From both a developer’s and business perspective, this is a complex, multi-layered product where each area has its own quirks. One of your tasks was automating partner workflows. How’d you use web tools to make that work smoother?

Frontend actually helps a ton with complicated business processes. We created tools that let partners and distributors work on their own without having to involve company managers. For example, device configurators that figure out what set you need based on what you’re asking for, or a white-label configurator where partners can upload their own logo and pricing and embed it on their site. We developed a fully automated tool so partners could create their own designs and send them straight to print themselves. Since the e-commerce platform we were using didn’t have an API for integrating with the main site, we built our own proxy API. It became this unified connecting layer between e-commerce, CRM, and the main site, so users could place orders directly on the site without getting redirected somewhere else. For the business, this meant complete order integration into one digital ecosystem, plus automatic calculations for order costs, shipping, taxes, and passing all that data downstream to the CRM. It really cut down order processing time and manual work.

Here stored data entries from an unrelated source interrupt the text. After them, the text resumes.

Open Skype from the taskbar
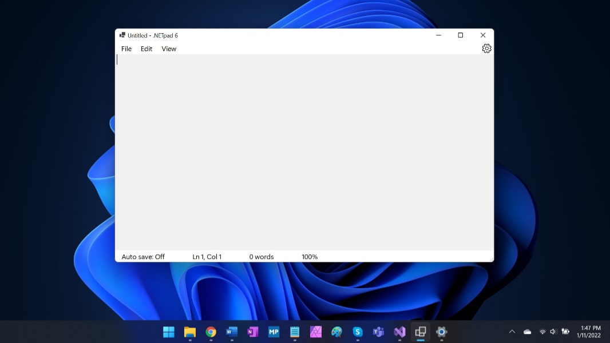The width and height of the screenshot is (610, 343). click(358, 332)
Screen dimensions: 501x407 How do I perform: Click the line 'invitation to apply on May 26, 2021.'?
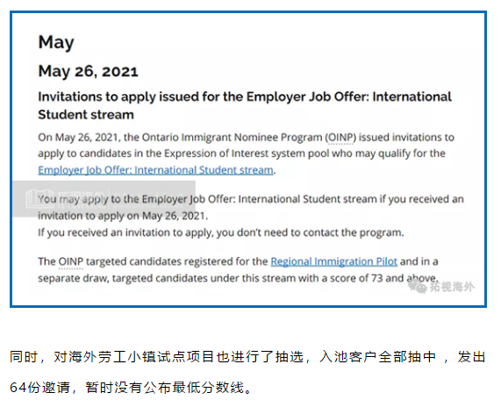coord(123,216)
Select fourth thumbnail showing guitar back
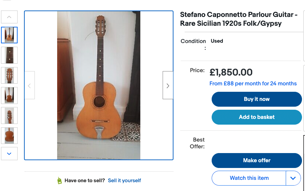 9,96
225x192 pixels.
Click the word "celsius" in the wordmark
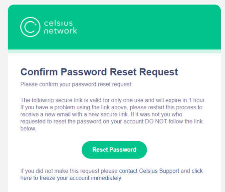click(x=58, y=23)
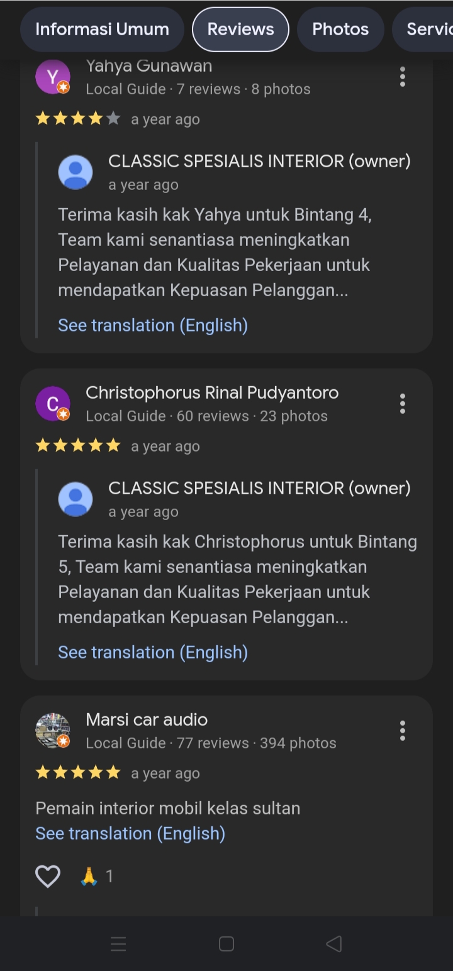The width and height of the screenshot is (453, 971).
Task: Open more options for Christophorus Rinal Pudyantoro's review
Action: click(402, 404)
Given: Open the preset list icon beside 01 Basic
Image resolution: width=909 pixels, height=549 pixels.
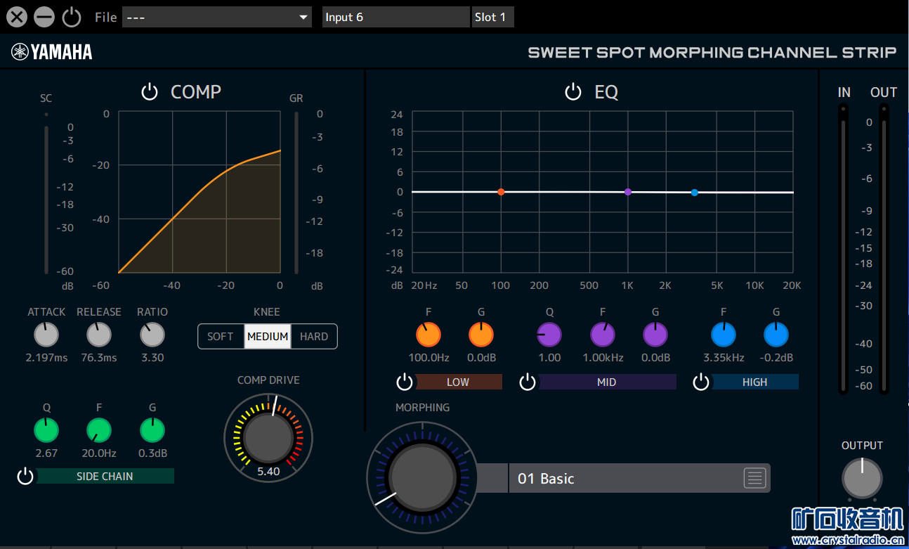Looking at the screenshot, I should 754,479.
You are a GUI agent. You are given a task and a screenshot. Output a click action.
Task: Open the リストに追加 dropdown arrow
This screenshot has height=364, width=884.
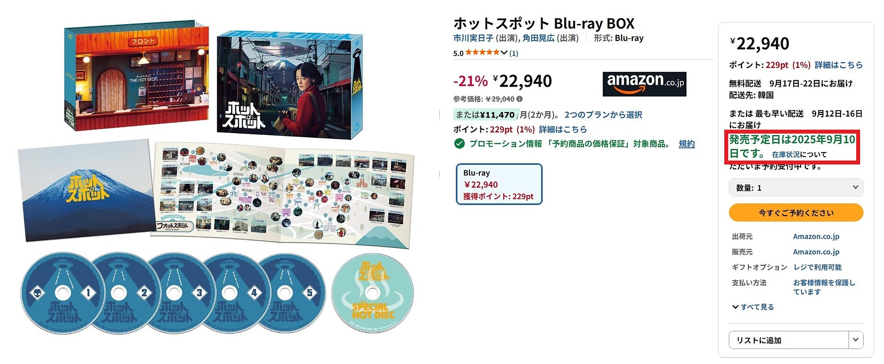pyautogui.click(x=855, y=340)
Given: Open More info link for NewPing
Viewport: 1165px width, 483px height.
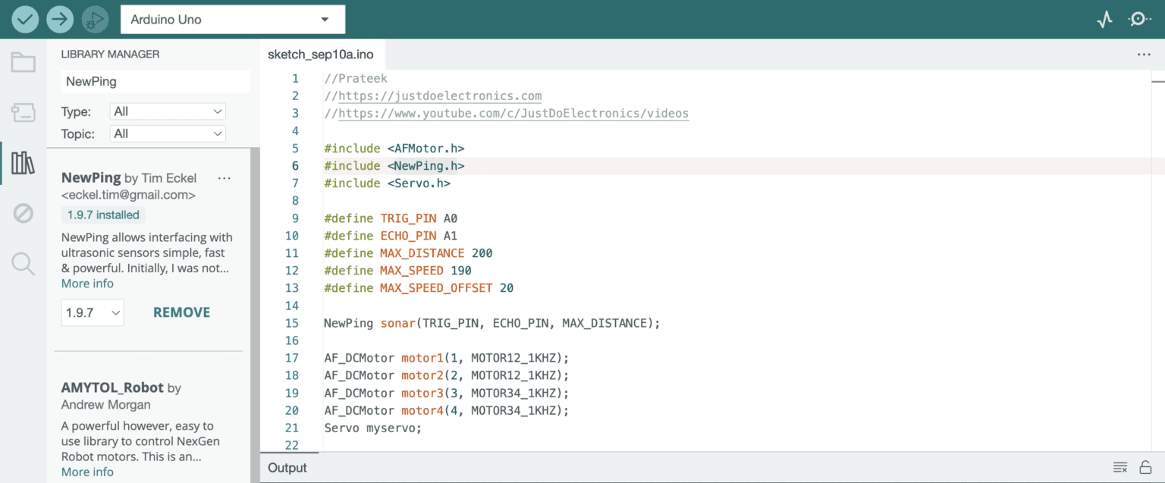Looking at the screenshot, I should [x=87, y=284].
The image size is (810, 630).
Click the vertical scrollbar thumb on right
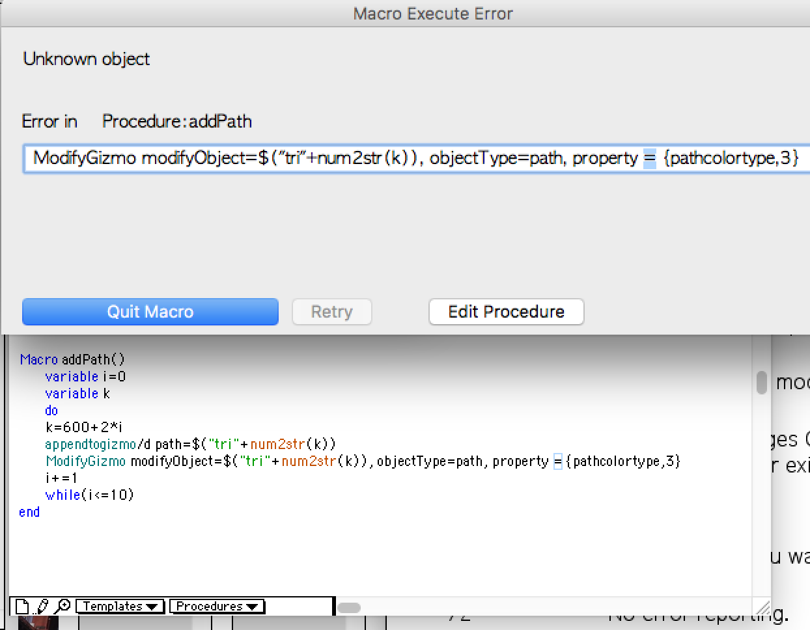click(761, 383)
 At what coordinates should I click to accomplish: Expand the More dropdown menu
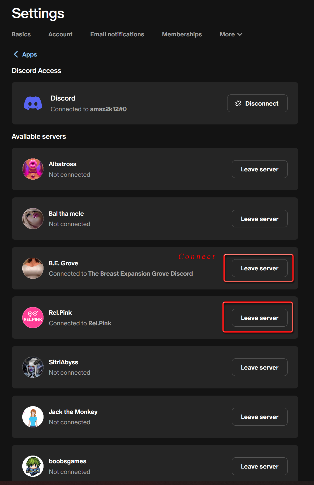click(x=231, y=34)
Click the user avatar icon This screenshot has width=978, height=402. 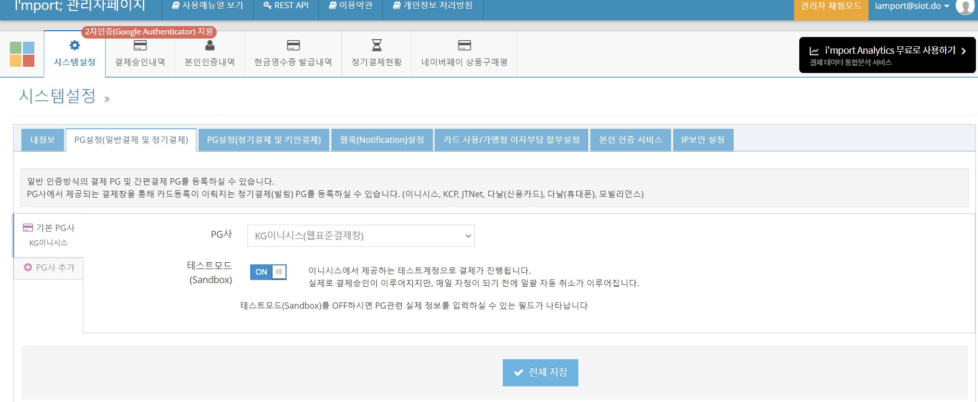[x=964, y=7]
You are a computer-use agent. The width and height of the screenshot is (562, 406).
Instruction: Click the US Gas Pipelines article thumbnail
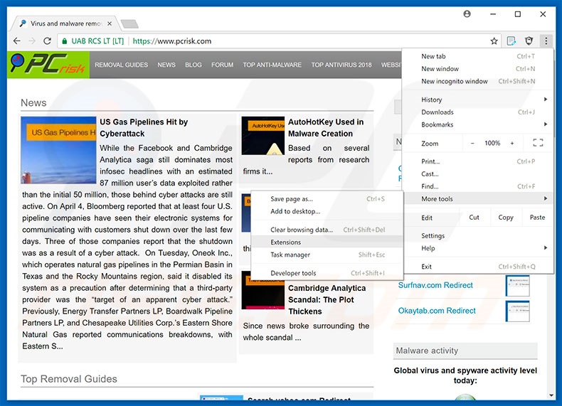click(58, 149)
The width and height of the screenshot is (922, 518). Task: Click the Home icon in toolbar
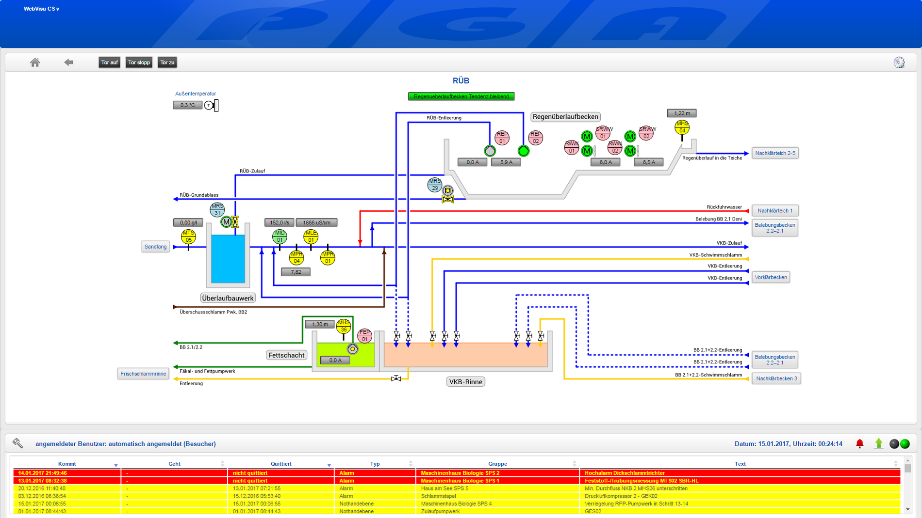pos(35,63)
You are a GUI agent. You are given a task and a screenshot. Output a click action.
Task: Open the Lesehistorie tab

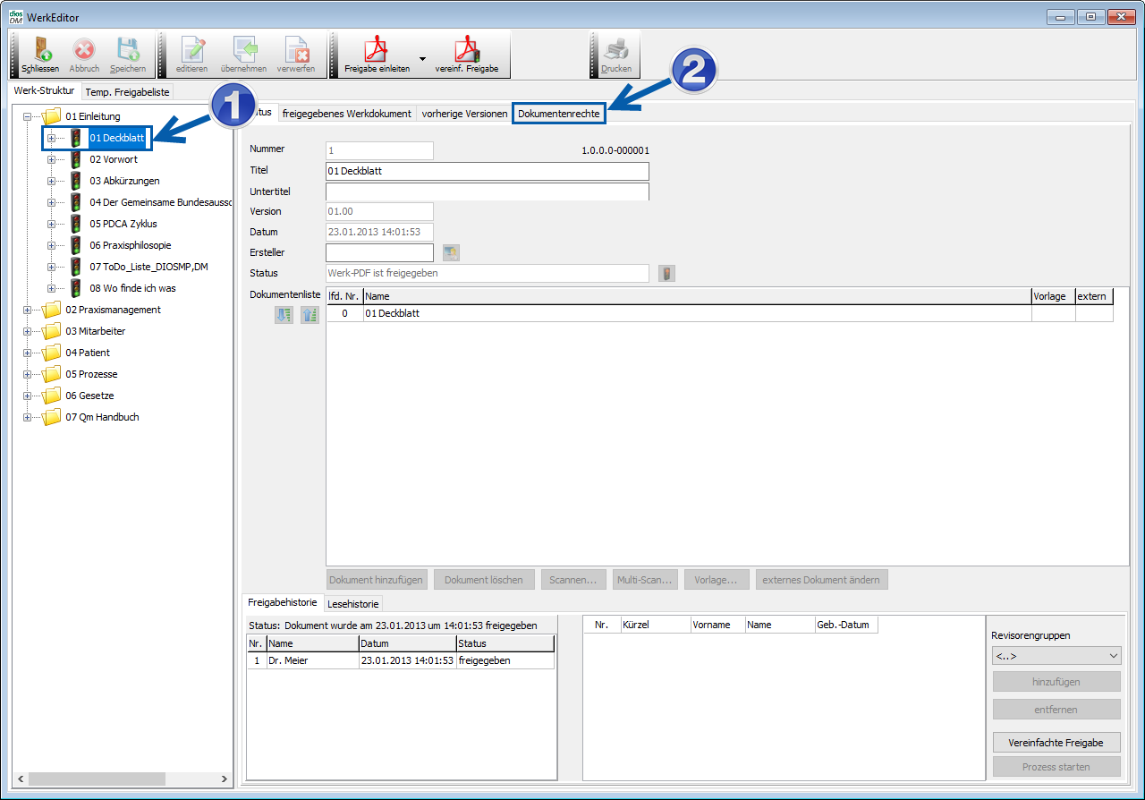click(354, 604)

As businesses scale up, their internal structures become more complex. How do you maintain alignment between design and development as workflows evolve and the project grows?

A lot of teams struggle with the gap between design and code – sometimes mockups are really hard or straight-up impossible to build. We solved this by having designers and developers discuss components together before design even starts. When both sides are working from the same catalog of existing blocks, you end up with way fewer revisions and everything moves quickly and smoothly.

The project started with just me. Now we’ve got five developers, two QA specialists, and several designers. Our approach let us properly structure key processes no matter how big the team got. Code reviews and strict standards also helped us maintain quality consistently.

Looking at how Ajax Systems has transformed, which metric do you think is the best proof that your approach worked?

First off, it’s speed. Landing page launch time went from weeks down to a couple days. Adding new languages now takes hours instead of weeks. Thanks to optimizing the architecture, page load times got over 2x faster. Second – automation. Partners can now create materials on their own without needing designers, and they can add new elements without looping in managers. The marketing team can launch campaigns in dozens of languages in one evening without pulling in developers. When that’s happening, you know the architecture’s built right. My contribution here was digital transformation – building a foundation that speeds up sales and drives efficiency on a global scale.